One thing we see from these histograms is that the network is really not straining to produce our answers. Strong peaks, no intermediate values, this suggests that our network is bigger than it has to be. I’m going to start cutting back the size of the network to see how that changes things.
The index to the articles in this series is found here.
UPDATE #1 (2019-09-02): These results are invalid due to an error in the input. We will return to this later.
So, regularizing. This is a technique used to address overfitting. We’ve discussed overfitting before. One possible approach is to reduce the dimensionality of the network, use fewer neurons. Another is to find a way to penalize undesirable weight configurations so that the network is more likely to find a general solution, rather than a specific fit to the training data.
We’re going to explore some different approaches. One is a direct weight penalty, the other is a dropout layer. The dropout layer randomly zeroes a certain fraction of the inputs to the following layer. The effect of this is to penalize network configurations that depend too much on a specific small set of correlated inputs, while almost ignoring all the other inputs. Such an undesirable configuration would produce large losses when the dropout layer removed some of its inputs, allowing the network to train to a more resilient configuration that is less dependent on a narrow subset of its inputs.
The direct weight penalty is fairly obvious, the training loss is increased by the presence of large weights, thereby training the network toward weights of a more uniform distribution. There are two typical metrics used for minimization, referred to as L1 and L2. In L1 regularization, also referred to as Lasso regression, a term proportional to the absolute values of the weights is added to the loss function. In L2, or Ridge regression, a term proportional to the square of the weights is added. Each regularization technique also includes a free parameter, the proportionality constant for adding in the penalty, and the choice of this number can have an important impact on the quality of the final model.

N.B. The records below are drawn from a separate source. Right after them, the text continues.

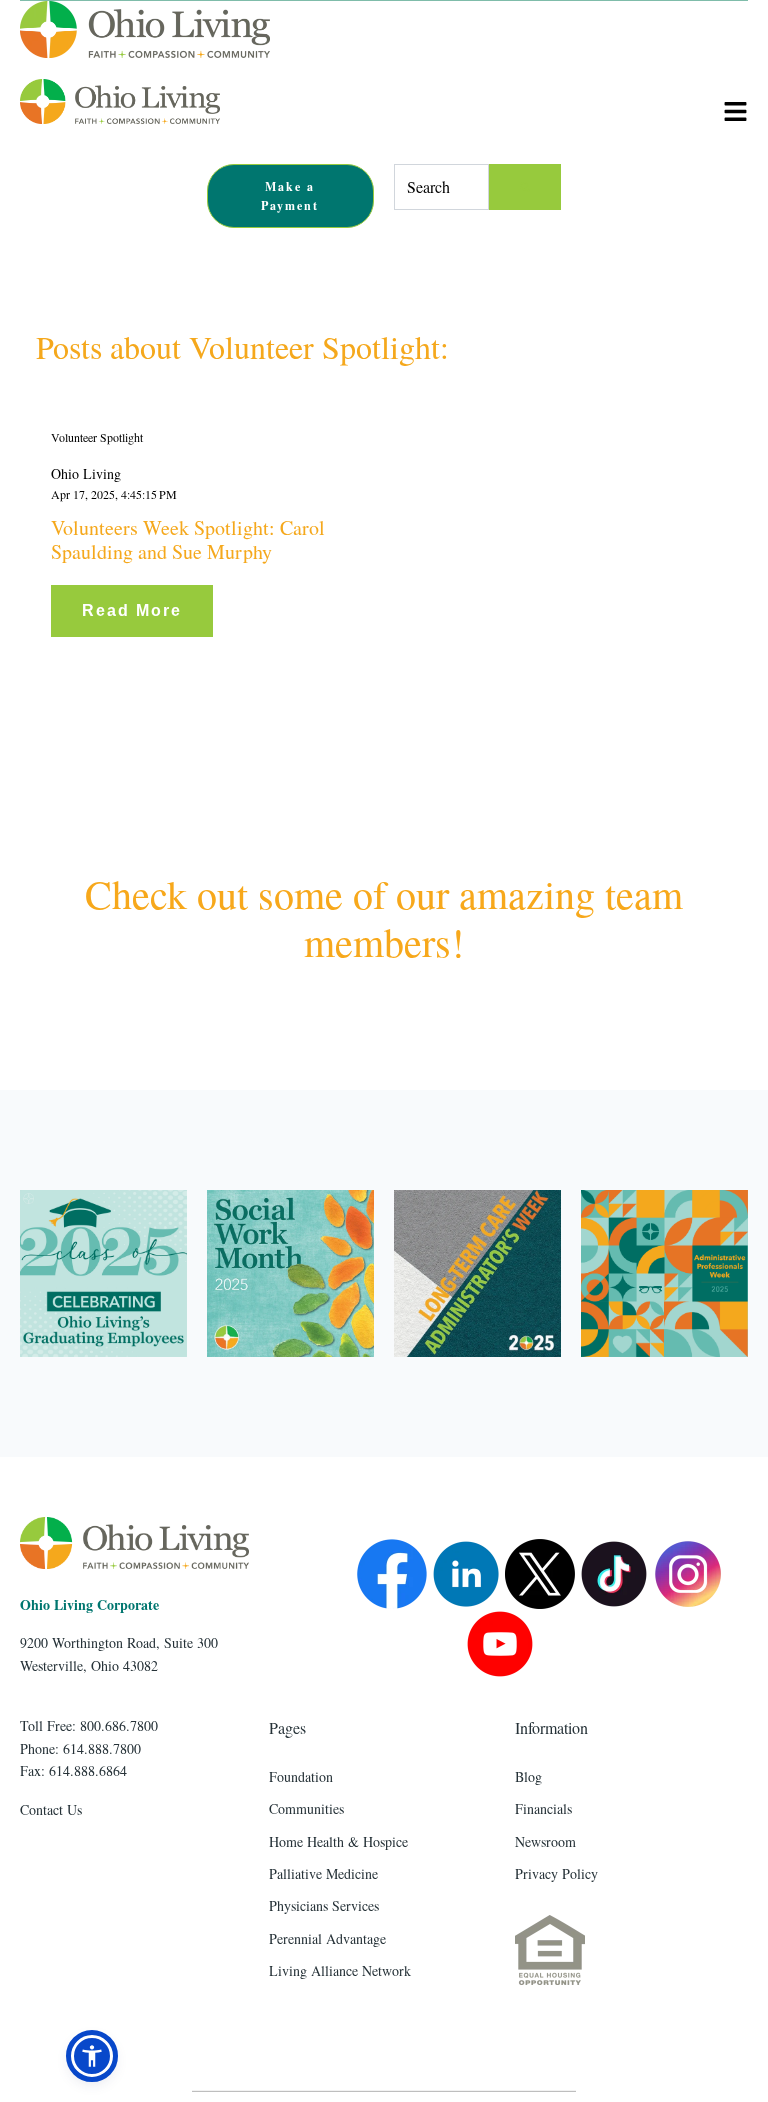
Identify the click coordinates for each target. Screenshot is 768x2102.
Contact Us (51, 1809)
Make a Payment (290, 196)
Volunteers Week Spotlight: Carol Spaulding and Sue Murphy (188, 539)
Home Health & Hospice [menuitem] (338, 1841)
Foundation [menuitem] (301, 1776)
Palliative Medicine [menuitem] (323, 1873)
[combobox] (441, 187)
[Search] (525, 187)
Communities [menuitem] (306, 1808)
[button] (92, 2056)
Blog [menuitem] (528, 1776)
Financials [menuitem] (543, 1808)
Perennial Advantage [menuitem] (327, 1938)
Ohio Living (86, 473)
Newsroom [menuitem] (545, 1841)
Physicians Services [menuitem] (324, 1905)
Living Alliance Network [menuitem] (340, 1970)
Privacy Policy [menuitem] (556, 1873)
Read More (132, 610)
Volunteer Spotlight (97, 437)
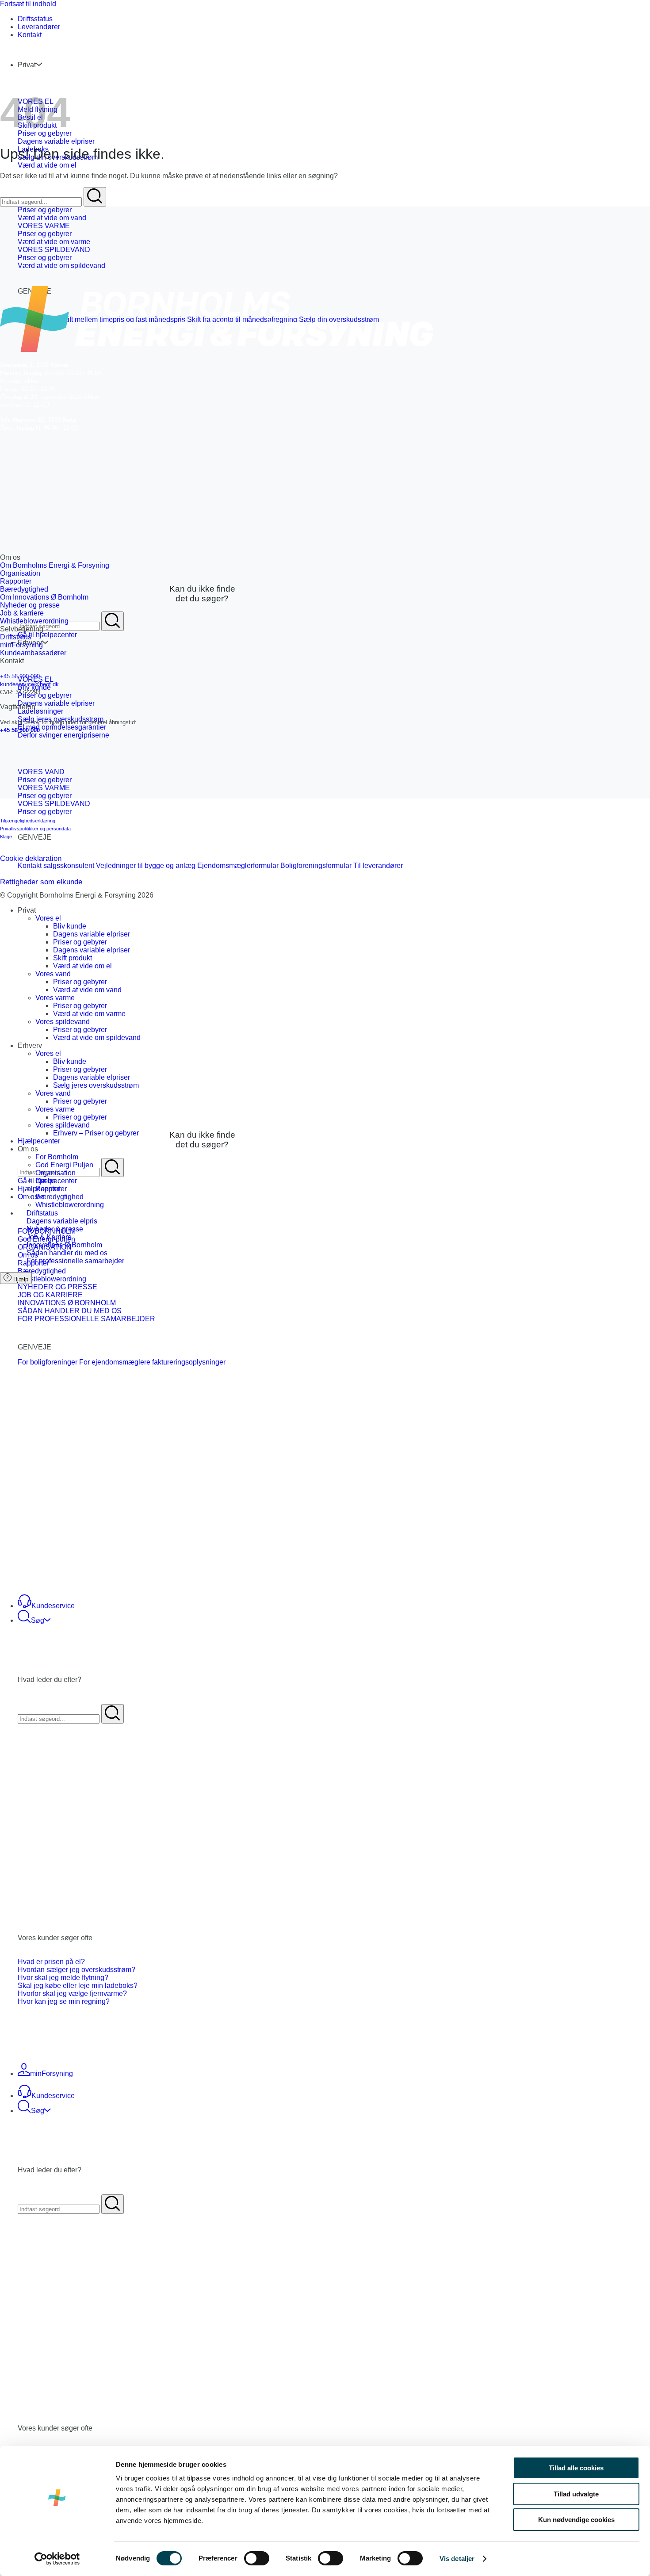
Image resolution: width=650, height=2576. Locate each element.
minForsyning (51, 2073)
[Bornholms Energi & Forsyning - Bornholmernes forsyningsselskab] (0, 50)
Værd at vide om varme (89, 1013)
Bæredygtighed (59, 1196)
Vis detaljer (457, 2558)
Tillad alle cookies (576, 2468)
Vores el (48, 918)
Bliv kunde (69, 926)
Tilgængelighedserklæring (27, 820)
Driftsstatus (35, 19)
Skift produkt (72, 958)
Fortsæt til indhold (28, 4)
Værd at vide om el (82, 966)
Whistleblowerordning (69, 1204)
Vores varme (55, 997)
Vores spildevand (62, 1021)
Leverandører (39, 27)
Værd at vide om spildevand (97, 1037)
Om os (28, 1196)
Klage (6, 836)
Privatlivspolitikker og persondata (35, 828)
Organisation (55, 1173)
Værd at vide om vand (87, 990)
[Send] (112, 621)
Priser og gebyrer (80, 942)
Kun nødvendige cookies (576, 2519)
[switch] (256, 2558)
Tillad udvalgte (576, 2494)
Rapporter (51, 1188)
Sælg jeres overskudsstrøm (96, 1085)
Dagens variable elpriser (91, 934)
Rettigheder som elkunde (41, 881)
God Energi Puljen (64, 1165)
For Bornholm (56, 1157)
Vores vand (53, 974)
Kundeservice (53, 1605)
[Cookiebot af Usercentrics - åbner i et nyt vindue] (57, 2558)
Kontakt (30, 34)
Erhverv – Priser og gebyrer (96, 1133)
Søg (37, 1620)
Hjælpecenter (39, 1141)
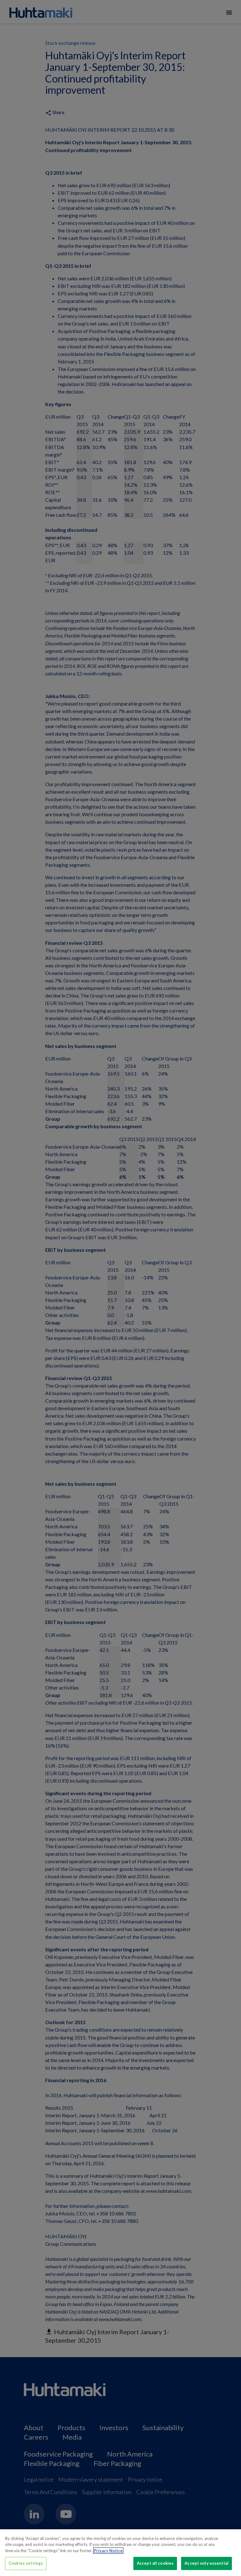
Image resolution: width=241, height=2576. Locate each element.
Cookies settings (25, 2563)
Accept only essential (206, 2563)
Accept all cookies (155, 2563)
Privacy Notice (108, 2550)
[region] (120, 2552)
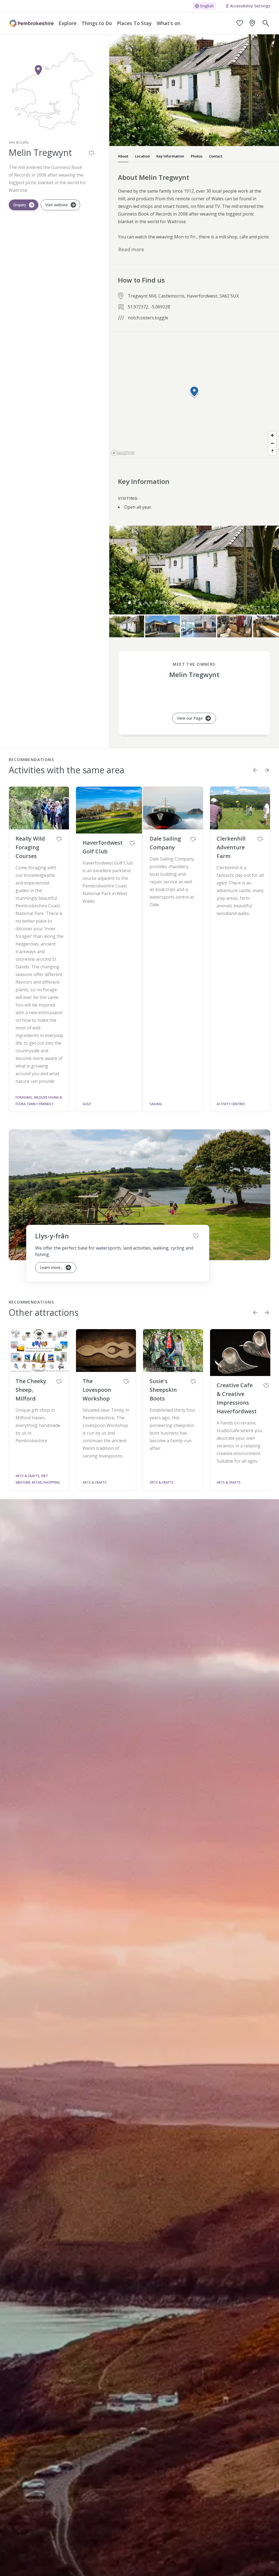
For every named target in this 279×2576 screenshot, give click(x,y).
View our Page (190, 718)
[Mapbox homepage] (123, 453)
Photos (196, 156)
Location (142, 156)
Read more (131, 249)
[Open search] (266, 23)
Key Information (170, 156)
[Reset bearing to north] (272, 451)
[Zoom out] (272, 443)
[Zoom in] (272, 435)
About (123, 156)
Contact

To begin, we’re going to re-run our optimizers, with batch sizes of 512 now, and train out 400 epochs. At the end of that time, we will generate a histogram of the weights in the different layers, to see which layers, if any, have a badly unbalanced weight distribution. These will be candidates for our regularization techniques, either through one of Lasso or Ridge regression, or with a dropout layer.
I will not be using a dropout layer on the LSTM layer, since its inputs are often dominated by zeroes, only a relatively small fraction of the input data is non-zero. It sometimes makes sense to apply dropout to the inputs of a network, but it’s usually not useful on data of the type we have here, where the interesting feature of the data is a binary state, raining or not raining in that sector.
Recurrent layers, of which LSTM is a type, are particularly susceptible to overtraining issues with unbalanced weights, so we will be looking for problems in that layer and addressing them with regularization settings in the layer construction.
Another regularization technique that is sometimes applied is a noise layer. Random perturbations of the inputs to a layer can help the network to generalize from a specific set of values by training it to recognize as equivalent inputs that are close together in phase space. I’m not currently planning to use noise injection, we’ll see how the other approaches perform first.
In order to generate through-time histograms of weights, I’ll be using TensorBoard. To that end, I’ve modified the code in rptrainer2.py to log suitable data. The output files are huge, but I hope to get some useful information from them.